Norway is one of the most equal countries in the world (UNDP 2018), whilst simultaneously having one of the highest GDP per capita in the world (Larsen 2001).
Illustrating this, Norway saw the highest growth in real disposable income for households of all Western countries, with a 110% growth between 1979 and 2010. The percentage point growth was more or less equal across all income deciles, according to Our World in Data (2021). Social mobility is high (Pekkarinen et al. 2017), and Norway is a social-democratic welfare state (Esping-Andersen 1990, 2015). The extensive social policies introduced in the mid-1900s were explicitly put in place so that as many as possible could participate in the economic progress, regardless of the place of living, gender, age, social background, or
20
occupation (Thuesen, Thorsnæs, and Røvik 2019). Judging from genetically informed studies (Engzell and Tropf 2019; Rimfeld et al. 2018), we can expect genetics to have a larger
influence in Norway compared to other less-equal countries, at least for education. However, education has shown to be considerably influenced by shared environments in Nordic
countries too (Branigan et al. 2013), so I do expect that homogenous family environmental explanations are not fully confounded. For income, the evidence is less clear from genetically informed studies on what to expect as they are further in-between, but a higher heritability than for education is a reasonable expectation (Benjamin et al. 2012; Freese and Jao 2017;
Hyytinen et al. 2019).
Norway ranks among the highest-ranking countries in gender equality (UNDP 2018).
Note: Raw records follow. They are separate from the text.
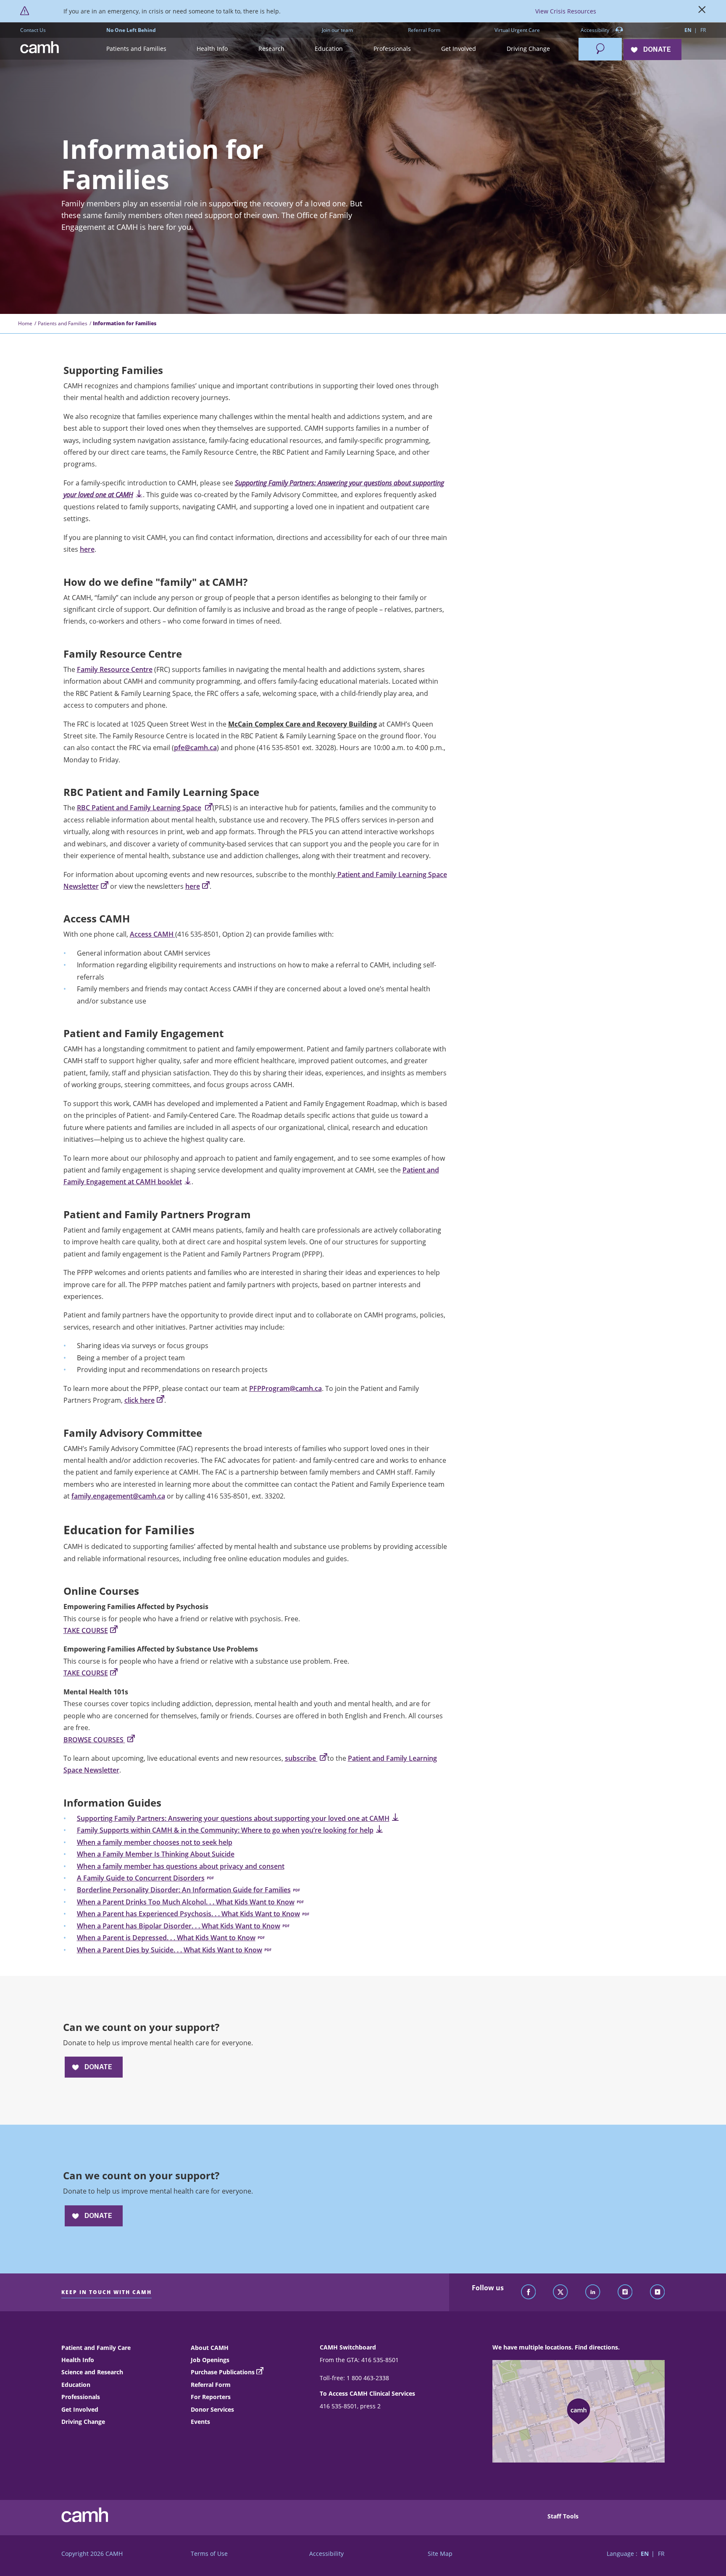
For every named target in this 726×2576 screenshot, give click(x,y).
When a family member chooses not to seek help (154, 1842)
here (87, 549)
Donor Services (212, 2409)
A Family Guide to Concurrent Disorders (141, 1878)
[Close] (702, 11)
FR (703, 30)
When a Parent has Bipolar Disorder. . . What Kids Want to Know (178, 1926)
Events (200, 2422)
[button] (136, 49)
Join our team (337, 30)
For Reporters (211, 2397)
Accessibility (595, 30)
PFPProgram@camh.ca (285, 1388)
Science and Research (92, 2372)
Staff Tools (563, 2516)
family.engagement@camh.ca (118, 1496)
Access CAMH (152, 934)
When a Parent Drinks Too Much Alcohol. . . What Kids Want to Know (186, 1902)
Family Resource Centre (115, 669)
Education (75, 2385)
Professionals (80, 2397)
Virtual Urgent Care (517, 30)
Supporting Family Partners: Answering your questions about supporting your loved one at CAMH (233, 1818)
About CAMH (210, 2348)
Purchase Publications (223, 2372)
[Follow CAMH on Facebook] (528, 2292)
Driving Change (83, 2422)
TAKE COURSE (85, 1630)
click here (139, 1400)
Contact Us (33, 30)
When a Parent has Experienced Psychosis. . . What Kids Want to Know (188, 1913)
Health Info (77, 2360)
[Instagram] (625, 2292)
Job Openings (210, 2360)
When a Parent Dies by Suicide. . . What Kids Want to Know (169, 1949)
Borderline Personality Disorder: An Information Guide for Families (184, 1889)
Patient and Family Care (96, 2348)
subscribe (301, 1758)
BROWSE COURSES (94, 1739)
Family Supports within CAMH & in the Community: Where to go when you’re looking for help (225, 1830)
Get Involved (79, 2409)
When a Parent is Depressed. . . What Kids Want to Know (166, 1937)
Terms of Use (209, 2554)
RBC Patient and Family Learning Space (139, 807)
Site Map (440, 2554)
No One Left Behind (131, 30)
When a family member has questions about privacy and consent (180, 1866)
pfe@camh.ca (195, 747)
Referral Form (424, 30)
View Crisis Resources (565, 11)
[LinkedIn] (592, 2292)
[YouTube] (657, 2292)
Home (25, 323)
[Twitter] (560, 2292)
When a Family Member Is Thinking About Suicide (155, 1854)
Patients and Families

Norway was of course a part of the gender revolution that swept Western societies in the 1960s and 70s (England 2010). Moreover, the Norwegian welfare state explicitly aimed for gender equality to secure funding through dual-earner households and has fostered gender equality through extensive policies, such as equal-pay laws, institutionalized elder care and child care, making education free for all, and so forth. Higher gender equality can be expected to increase the influence from genetics, in particular, the influence from genetics for women can be expected to become more similar to that of men, at least for education (Herd et al.
2019). I’m not aware of any studies investigating gender, genetics, and lifetime income, but judging from Herd et al (2019), we can expect the same for lifetime income as for educational attainment.
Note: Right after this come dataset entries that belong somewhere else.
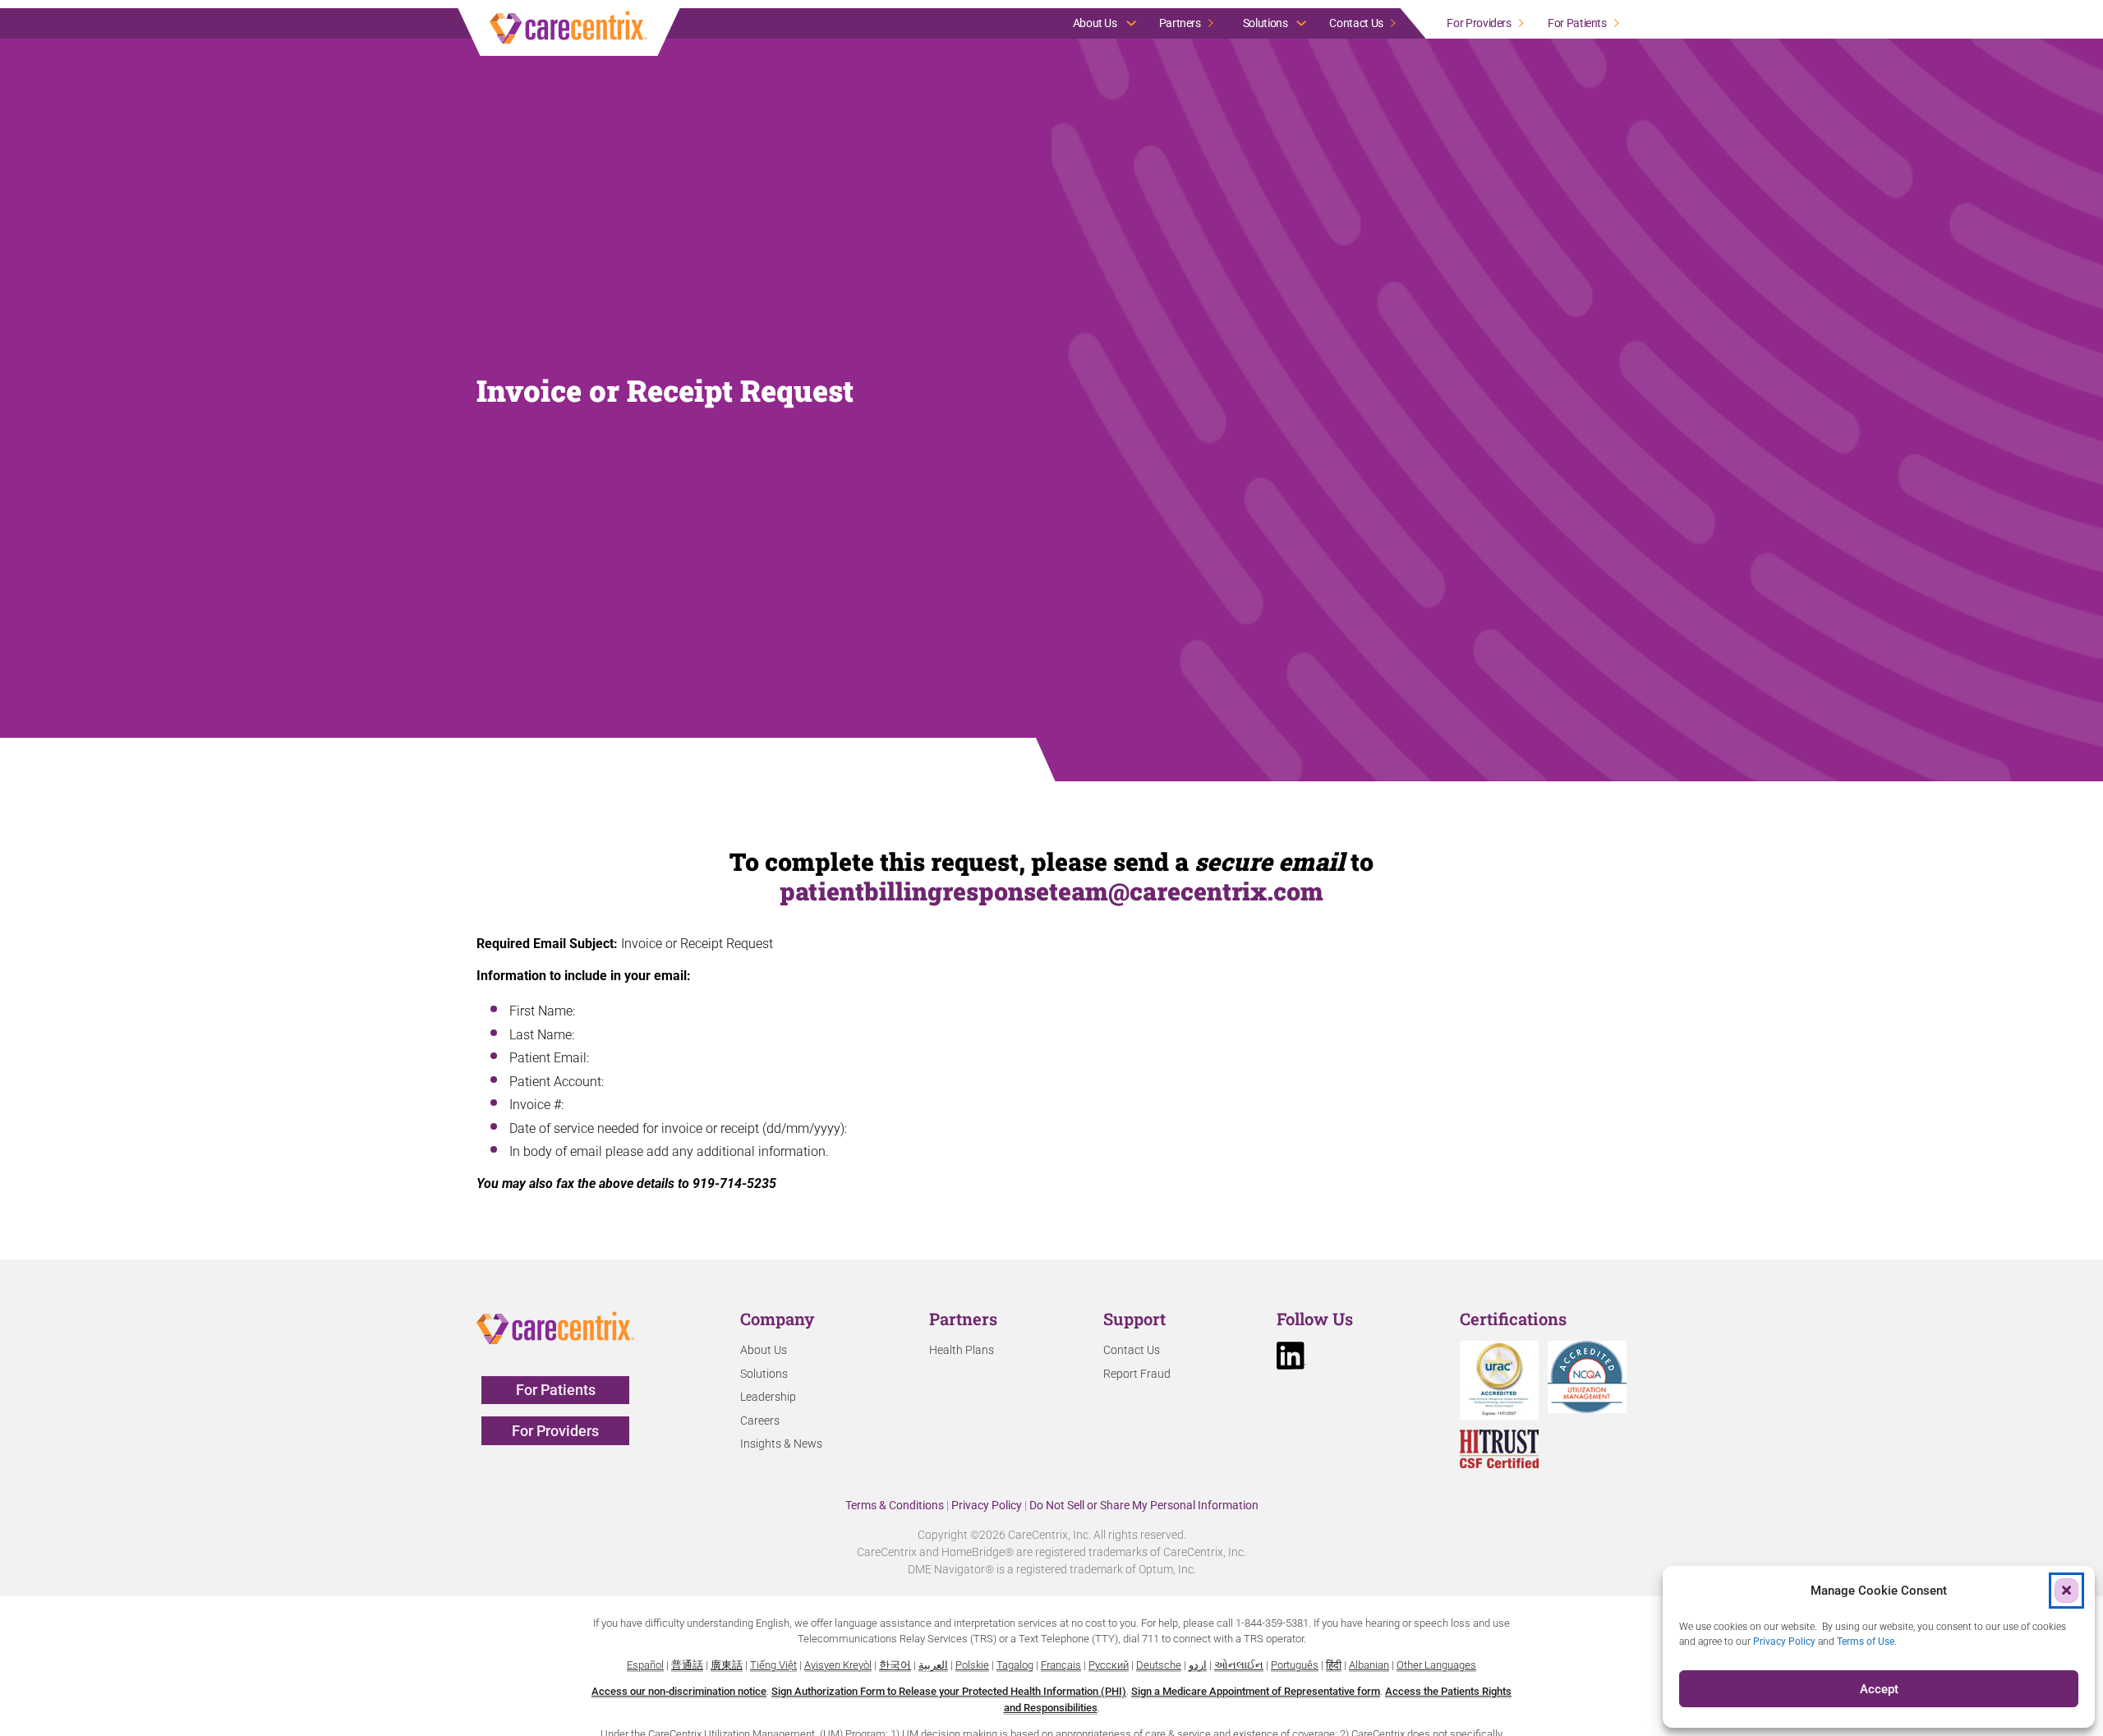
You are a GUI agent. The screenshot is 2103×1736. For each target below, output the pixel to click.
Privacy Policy (986, 1505)
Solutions (1265, 23)
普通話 (687, 1665)
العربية (933, 1665)
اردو (1198, 1665)
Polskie (972, 1665)
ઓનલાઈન (1238, 1665)
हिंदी (1333, 1665)
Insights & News (781, 1443)
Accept (1879, 1689)
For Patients (1577, 23)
Birth order can be expected to vary with macro-level institutional settings. Comparing less-developed countries to Western countries like Norway, birth order differences are in the opposite direction from Western countries in developing countries, later-born perform better than earlier-born (De Haan, Plug, and Rosero 2014; Tenikue and Verheyden 2010). In countries with abundant resources like Norway, birth order differences can be expected to be larger than in countries with many in poverty. Immigrants that arrive in Norway have the same universal welfare rights and access to education and work. Norwegian-born to immigrant children are well integrated into the Norwegian society, and some groups
outperform Norwegian natives (Hermansen 2016). We employ this causal contrast in paper 3, where we investigate this paradox by looking at Norwegian-born children of immigrants, many of which have parents from non-Western countries that are far lower on the Human Development Index than Norway, and characterized by large inequality (UNDP 2018).